Here is a very good image of what the timeline looks like from the original repository.
With the original design and prepared libraries at hand, we developed everything within that single day. The following two images show how we did and what we made: the whole process flow, and our timeline visualization. As you may notice from Figure 1, all data directly comes from our Investigate APIs.
Figure 1. Process Flow
Figure 2. Timeline Visualization
In Figure 2, “Key Events” displays the dates when events including the target domain occur. For example, the domain is registered, updated, or tagged by OpenDNS. “IP Addresses” represents historical records of the domain, so that the user can see how frequently the domain has changed its IP addresses over a certain period. (Note: as of today, windows7download.com is in our block list and considered as a malicious domain. Please do not attempt to browse to it).

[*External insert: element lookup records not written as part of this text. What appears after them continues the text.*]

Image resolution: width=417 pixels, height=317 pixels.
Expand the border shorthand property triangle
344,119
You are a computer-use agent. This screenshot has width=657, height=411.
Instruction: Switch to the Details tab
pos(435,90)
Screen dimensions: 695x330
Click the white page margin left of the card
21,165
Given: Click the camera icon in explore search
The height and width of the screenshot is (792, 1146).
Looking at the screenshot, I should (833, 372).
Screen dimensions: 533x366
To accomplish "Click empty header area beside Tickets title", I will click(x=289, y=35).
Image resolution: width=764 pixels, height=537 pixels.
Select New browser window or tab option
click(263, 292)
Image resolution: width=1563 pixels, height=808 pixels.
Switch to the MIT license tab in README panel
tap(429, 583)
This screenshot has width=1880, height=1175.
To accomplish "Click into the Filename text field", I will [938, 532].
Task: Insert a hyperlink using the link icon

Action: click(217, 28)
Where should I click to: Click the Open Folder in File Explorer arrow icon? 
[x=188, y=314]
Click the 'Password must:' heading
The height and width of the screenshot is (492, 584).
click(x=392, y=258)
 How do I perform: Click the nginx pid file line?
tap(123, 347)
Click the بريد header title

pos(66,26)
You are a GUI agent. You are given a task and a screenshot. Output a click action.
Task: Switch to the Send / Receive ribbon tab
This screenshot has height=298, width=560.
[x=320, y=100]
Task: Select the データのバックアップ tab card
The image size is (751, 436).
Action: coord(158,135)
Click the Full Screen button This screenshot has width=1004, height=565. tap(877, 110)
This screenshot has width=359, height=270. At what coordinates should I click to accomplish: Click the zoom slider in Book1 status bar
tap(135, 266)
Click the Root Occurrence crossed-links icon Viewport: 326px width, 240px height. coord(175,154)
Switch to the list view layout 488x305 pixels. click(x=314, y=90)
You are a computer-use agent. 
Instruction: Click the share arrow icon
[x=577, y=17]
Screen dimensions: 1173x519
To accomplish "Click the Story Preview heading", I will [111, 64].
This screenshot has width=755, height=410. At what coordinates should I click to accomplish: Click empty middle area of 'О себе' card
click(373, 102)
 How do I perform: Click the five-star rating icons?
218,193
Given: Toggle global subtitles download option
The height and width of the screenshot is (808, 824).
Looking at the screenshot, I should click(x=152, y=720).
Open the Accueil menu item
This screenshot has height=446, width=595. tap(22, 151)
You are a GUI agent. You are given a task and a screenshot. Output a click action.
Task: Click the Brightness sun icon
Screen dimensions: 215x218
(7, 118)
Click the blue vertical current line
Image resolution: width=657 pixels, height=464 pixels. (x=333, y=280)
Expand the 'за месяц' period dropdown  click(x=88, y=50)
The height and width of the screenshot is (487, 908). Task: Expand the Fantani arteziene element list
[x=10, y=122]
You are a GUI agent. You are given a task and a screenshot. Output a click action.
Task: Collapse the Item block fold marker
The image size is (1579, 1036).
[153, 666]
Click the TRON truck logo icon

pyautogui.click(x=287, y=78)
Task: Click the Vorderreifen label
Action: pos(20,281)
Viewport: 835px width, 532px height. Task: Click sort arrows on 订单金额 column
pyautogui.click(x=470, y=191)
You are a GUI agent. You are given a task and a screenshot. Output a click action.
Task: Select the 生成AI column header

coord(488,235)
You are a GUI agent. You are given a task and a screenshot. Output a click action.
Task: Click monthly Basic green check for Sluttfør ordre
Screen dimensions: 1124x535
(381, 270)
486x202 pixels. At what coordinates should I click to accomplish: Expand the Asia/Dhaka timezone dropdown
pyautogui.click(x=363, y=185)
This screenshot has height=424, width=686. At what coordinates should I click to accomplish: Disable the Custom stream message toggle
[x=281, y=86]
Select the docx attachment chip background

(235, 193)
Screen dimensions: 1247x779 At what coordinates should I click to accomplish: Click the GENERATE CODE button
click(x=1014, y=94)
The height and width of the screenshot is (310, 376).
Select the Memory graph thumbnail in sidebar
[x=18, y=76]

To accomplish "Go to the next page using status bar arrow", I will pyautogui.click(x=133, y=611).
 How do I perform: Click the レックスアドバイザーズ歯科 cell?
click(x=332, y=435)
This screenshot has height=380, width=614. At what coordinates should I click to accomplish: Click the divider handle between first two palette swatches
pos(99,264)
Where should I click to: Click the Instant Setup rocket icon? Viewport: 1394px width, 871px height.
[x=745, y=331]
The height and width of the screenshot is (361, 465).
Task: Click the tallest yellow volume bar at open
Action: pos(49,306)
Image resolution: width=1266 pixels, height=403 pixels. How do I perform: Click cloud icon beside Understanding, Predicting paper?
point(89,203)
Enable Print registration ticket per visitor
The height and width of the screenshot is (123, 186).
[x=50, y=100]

During the development, we faced two problems. The first one is overlapping of event circles. This does not matter so much as long as two events do not happen at the exact same time since the visualization supports zoom-in. Yet hours and minutes are not always available in the data, which means that two events will be regarded to occur at the same time if the date is only available. The second problem is that it was hard to represent the start and end dates of an event. If we simply used a rectangle or line to represent this, another overlapping issue would come up here too. That is, multiple rectangles or lines may overlap with each other and it may be difficult to distinguish when the event starts or ends exactly.
Since our visualization was built within a single day, those two above are still remaining issues. Solutions to them will be part of our future work on this project.
We hope a new version solves all problems, and this visualization will help customers get a quicker, better insight into a domain’s history.